***** DATA TO EXAMINE

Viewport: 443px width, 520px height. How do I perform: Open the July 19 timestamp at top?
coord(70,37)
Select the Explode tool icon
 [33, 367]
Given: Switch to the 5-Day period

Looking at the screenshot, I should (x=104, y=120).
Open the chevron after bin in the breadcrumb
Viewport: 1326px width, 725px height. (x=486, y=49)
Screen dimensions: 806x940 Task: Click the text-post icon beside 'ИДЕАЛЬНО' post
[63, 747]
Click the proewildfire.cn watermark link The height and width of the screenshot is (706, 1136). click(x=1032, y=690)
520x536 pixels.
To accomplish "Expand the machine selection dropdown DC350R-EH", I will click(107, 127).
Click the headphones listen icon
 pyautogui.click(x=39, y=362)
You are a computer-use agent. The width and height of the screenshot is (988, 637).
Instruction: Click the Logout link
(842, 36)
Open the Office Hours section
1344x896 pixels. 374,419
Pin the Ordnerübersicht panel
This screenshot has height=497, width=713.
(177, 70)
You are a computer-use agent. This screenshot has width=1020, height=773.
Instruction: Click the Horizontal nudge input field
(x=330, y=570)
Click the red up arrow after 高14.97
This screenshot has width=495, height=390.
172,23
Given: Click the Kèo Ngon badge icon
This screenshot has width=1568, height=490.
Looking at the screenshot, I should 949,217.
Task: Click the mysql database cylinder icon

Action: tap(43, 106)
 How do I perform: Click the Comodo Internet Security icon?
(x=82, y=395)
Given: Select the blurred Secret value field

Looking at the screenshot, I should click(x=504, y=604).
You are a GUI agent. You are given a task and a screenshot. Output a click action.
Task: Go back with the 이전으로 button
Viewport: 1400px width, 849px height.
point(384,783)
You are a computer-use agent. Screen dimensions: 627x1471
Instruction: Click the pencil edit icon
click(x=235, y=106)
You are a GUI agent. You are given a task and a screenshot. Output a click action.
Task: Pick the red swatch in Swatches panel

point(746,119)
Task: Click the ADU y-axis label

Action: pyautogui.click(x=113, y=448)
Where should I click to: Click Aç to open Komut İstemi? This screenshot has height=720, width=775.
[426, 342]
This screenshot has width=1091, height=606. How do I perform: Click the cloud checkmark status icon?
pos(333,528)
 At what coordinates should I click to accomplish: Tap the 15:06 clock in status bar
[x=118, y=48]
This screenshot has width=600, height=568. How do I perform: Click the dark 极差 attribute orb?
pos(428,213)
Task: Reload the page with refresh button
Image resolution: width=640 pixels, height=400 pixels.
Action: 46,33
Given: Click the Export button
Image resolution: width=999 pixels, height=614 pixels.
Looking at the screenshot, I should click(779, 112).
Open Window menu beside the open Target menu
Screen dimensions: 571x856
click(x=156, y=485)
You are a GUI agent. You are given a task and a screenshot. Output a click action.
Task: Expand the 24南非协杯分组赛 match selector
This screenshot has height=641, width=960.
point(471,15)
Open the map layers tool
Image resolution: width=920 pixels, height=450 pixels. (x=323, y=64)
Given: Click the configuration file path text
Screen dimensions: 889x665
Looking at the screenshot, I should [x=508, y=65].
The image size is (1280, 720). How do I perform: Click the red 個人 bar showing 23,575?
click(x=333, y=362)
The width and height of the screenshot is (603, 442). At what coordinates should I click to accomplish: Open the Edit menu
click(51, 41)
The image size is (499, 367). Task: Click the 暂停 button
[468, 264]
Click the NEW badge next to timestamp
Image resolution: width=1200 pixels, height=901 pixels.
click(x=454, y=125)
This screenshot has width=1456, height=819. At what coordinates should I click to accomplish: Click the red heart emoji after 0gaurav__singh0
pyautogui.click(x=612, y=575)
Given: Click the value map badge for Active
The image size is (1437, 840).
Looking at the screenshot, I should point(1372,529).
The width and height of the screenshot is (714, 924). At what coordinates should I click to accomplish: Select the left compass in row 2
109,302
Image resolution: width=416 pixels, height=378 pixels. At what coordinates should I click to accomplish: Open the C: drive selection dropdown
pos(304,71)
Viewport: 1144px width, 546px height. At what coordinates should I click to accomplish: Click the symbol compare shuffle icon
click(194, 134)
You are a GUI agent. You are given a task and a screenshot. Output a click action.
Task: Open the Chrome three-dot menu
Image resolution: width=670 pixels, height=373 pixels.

**********

• WHAT NEEDS TO BE DONE: Note every line of the entries in which "Expand" appears, and copy it down.

• OUTPUT BELOW:
To accomplish "Expand the machine selection dropdown DC350R-EH", I will click(107, 127).
Task: Expand the 24南非协杯分组赛 match selector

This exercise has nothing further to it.